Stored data
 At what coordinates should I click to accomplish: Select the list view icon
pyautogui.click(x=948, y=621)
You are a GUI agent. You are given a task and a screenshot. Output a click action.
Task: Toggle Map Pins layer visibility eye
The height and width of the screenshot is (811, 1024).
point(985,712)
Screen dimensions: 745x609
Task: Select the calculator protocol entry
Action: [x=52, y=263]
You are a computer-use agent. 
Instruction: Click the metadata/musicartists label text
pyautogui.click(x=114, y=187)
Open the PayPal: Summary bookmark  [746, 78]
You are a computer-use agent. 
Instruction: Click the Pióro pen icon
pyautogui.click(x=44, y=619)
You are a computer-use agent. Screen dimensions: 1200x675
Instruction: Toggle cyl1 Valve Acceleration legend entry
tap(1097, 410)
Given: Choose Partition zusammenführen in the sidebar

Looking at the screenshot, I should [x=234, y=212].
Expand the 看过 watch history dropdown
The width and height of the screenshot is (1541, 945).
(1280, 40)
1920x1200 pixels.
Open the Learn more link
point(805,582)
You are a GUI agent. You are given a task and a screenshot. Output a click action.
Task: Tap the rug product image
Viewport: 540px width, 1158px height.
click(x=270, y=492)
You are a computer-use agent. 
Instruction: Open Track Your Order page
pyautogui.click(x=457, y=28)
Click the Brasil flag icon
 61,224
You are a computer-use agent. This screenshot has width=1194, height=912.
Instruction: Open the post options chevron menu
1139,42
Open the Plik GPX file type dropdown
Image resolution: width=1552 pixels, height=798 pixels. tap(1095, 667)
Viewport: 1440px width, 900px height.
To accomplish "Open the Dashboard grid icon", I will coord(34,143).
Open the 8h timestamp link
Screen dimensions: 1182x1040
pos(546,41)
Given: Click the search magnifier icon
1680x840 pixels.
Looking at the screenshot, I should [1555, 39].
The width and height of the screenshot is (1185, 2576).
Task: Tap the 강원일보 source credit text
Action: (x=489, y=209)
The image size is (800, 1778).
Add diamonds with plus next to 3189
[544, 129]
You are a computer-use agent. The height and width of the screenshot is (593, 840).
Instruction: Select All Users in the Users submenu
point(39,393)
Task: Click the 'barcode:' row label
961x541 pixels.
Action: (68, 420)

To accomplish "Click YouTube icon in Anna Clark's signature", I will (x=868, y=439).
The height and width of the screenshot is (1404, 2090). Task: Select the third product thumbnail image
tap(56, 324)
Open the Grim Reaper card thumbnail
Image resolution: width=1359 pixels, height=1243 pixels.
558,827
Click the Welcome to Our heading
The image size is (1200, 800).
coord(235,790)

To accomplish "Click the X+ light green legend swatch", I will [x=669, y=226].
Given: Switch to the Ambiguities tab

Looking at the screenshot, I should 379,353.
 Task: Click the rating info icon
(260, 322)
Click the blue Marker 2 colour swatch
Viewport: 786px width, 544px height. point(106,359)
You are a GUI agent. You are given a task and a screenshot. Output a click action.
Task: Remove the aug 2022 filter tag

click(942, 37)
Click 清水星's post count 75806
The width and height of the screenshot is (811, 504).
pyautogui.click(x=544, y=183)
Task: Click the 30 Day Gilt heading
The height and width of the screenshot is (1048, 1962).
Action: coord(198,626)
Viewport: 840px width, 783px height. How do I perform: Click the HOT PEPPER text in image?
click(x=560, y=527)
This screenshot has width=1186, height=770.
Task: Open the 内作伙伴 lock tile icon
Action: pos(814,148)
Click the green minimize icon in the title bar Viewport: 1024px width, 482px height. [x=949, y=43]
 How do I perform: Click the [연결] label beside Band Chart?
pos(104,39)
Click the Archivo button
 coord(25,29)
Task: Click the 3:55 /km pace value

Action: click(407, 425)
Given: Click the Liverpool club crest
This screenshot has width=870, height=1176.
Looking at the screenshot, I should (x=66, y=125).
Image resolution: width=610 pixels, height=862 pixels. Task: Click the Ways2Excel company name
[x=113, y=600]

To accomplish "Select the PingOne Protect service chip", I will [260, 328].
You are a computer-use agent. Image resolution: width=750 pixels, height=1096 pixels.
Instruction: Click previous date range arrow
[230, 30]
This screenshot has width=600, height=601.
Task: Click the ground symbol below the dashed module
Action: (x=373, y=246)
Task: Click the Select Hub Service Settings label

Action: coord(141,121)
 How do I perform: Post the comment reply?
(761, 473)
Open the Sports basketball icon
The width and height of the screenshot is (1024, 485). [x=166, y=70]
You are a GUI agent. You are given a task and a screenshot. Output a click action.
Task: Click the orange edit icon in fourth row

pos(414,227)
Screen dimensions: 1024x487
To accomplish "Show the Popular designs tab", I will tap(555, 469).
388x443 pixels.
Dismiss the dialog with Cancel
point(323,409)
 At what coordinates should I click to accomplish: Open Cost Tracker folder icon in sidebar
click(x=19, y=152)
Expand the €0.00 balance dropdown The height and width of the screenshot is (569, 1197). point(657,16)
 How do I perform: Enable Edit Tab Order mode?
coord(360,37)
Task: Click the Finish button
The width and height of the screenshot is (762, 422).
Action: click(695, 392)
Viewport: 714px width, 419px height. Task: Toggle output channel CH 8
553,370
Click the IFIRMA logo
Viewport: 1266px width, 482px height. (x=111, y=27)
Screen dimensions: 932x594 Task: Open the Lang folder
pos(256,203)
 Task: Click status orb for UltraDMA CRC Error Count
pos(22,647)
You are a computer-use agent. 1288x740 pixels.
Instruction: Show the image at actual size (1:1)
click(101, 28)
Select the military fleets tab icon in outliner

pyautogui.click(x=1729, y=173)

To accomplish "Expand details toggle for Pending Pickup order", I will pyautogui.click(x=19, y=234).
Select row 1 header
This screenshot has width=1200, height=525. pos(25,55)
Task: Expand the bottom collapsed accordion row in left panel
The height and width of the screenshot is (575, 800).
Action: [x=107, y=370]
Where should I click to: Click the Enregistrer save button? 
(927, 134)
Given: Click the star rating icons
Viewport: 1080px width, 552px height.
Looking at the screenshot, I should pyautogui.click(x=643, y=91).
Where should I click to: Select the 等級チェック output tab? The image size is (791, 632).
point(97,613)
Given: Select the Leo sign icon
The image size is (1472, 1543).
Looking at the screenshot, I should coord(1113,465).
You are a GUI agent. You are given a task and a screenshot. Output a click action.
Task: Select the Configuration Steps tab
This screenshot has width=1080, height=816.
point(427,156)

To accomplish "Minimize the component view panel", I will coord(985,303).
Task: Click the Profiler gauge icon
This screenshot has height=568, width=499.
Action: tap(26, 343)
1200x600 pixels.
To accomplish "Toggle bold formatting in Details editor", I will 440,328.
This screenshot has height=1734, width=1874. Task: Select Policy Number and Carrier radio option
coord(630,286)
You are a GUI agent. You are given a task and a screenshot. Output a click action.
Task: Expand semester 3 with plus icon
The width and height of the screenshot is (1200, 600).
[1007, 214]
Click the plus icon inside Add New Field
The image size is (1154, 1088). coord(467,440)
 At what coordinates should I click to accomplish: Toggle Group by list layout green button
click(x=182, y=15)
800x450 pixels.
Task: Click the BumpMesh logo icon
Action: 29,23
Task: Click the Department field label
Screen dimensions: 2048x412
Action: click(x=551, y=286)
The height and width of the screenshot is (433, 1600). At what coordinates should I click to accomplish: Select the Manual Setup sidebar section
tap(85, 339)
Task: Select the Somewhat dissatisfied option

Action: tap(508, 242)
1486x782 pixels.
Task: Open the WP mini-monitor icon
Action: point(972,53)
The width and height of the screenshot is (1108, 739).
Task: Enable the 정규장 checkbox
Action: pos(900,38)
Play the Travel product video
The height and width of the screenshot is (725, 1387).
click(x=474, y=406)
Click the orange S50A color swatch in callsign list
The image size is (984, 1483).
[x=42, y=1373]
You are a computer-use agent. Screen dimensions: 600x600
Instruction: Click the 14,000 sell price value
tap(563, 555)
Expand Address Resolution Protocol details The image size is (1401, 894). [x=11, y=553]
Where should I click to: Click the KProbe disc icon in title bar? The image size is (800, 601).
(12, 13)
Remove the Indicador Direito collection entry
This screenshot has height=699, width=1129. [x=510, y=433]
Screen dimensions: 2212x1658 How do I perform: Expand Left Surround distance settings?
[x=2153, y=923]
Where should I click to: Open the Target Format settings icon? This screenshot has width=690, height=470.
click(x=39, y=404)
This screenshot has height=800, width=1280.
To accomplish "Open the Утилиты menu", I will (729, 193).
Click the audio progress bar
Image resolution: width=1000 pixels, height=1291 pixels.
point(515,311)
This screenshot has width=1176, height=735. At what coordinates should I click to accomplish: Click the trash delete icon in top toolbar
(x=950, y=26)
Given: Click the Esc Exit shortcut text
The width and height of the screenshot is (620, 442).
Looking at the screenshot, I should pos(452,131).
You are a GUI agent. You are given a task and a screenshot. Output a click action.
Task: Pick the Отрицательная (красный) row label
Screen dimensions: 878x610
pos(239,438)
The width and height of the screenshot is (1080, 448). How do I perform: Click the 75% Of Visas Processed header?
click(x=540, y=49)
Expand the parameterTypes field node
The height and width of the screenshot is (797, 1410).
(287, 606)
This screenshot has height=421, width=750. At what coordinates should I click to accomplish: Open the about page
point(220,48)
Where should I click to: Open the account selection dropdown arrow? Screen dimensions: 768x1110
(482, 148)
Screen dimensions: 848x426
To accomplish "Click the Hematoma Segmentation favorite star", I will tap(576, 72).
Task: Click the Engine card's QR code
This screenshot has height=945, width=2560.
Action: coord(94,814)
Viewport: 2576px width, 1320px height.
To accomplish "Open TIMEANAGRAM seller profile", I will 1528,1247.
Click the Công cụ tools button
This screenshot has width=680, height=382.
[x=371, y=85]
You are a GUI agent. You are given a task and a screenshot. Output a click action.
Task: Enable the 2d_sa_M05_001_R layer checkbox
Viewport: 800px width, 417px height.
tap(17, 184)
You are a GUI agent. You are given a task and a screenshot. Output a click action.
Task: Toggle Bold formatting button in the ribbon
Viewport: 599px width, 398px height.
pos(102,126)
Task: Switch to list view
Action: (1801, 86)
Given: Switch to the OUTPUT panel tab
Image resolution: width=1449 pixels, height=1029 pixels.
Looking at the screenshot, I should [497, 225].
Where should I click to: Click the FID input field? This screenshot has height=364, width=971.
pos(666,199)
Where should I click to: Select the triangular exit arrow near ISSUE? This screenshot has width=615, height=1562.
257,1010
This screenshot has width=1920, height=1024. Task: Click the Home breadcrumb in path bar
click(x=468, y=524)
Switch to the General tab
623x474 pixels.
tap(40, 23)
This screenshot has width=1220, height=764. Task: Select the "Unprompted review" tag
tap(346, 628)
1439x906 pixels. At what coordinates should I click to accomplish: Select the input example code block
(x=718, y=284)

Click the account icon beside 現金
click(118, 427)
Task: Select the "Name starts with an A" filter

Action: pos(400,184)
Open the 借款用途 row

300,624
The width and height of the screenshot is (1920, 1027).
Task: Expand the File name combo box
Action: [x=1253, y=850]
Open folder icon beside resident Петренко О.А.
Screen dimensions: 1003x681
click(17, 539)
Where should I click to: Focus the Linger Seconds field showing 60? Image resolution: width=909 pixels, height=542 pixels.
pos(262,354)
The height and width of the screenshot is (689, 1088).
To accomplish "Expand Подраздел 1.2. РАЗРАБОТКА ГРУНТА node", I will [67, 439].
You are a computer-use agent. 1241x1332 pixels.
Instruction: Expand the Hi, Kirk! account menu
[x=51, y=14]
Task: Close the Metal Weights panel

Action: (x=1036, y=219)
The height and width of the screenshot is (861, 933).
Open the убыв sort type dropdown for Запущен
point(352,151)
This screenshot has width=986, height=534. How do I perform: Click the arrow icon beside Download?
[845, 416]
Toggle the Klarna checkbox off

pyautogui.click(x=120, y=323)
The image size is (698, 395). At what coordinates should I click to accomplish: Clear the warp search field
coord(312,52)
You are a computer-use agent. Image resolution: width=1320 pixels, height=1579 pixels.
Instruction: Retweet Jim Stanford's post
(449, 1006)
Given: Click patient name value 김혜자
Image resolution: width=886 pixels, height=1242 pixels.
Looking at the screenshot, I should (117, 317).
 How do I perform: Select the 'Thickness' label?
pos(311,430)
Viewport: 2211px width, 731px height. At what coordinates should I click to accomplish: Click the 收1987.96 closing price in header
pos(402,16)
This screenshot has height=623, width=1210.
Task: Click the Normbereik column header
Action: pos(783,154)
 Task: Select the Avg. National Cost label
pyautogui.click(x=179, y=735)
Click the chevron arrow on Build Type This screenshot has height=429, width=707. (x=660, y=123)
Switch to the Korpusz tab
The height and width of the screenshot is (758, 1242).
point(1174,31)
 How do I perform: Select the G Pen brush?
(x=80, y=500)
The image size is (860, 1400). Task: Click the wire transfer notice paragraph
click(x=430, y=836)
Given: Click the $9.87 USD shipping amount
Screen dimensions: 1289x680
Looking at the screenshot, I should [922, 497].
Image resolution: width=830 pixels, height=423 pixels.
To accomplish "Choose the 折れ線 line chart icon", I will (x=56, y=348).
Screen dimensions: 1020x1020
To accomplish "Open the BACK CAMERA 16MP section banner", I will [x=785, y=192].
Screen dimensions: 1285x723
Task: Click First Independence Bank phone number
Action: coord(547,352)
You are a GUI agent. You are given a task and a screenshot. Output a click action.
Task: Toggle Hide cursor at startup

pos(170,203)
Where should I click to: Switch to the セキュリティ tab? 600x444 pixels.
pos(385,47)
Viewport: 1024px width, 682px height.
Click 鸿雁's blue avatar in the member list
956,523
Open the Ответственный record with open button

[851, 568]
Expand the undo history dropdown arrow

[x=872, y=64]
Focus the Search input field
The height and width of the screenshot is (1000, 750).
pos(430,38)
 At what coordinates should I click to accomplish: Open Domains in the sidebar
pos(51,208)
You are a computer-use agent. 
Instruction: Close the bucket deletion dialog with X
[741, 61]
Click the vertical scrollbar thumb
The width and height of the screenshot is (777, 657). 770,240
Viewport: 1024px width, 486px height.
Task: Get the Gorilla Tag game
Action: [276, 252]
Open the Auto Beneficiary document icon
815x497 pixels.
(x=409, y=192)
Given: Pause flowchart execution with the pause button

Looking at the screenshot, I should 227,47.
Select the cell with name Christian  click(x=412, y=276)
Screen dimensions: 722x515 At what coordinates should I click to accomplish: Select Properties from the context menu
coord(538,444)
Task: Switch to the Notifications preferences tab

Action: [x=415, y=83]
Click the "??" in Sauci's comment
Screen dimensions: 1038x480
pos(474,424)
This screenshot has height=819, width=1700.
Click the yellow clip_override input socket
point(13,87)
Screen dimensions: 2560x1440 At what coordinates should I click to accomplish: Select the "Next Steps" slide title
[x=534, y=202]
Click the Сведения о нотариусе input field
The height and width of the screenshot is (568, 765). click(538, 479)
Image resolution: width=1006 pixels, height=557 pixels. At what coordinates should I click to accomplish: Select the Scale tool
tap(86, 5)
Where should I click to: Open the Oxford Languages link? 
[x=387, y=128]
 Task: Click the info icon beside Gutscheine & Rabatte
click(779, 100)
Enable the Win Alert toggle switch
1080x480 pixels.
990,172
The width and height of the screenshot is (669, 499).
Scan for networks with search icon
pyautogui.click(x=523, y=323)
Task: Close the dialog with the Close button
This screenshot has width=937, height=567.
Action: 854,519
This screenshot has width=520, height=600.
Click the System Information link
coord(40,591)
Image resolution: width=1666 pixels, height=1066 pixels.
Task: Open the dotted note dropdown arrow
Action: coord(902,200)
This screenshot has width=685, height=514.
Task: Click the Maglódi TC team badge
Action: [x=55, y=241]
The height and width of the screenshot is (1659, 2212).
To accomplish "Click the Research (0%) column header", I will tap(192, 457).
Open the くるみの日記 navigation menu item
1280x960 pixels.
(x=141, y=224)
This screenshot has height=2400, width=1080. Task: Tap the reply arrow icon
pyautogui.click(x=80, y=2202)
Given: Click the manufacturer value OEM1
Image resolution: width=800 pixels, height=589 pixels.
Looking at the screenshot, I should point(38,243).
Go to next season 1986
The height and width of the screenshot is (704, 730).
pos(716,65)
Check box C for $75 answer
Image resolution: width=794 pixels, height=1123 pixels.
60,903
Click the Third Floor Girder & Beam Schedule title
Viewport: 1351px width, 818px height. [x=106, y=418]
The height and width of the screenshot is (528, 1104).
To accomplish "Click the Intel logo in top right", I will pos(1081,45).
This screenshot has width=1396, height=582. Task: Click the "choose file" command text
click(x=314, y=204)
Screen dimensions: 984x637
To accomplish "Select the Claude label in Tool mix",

- _DIRECTIONS FOR THIS TASK_: Across the records above, count each line that holds the word "computer" and give only the resulting number.

- _EXERCISE SOLUTION_: 12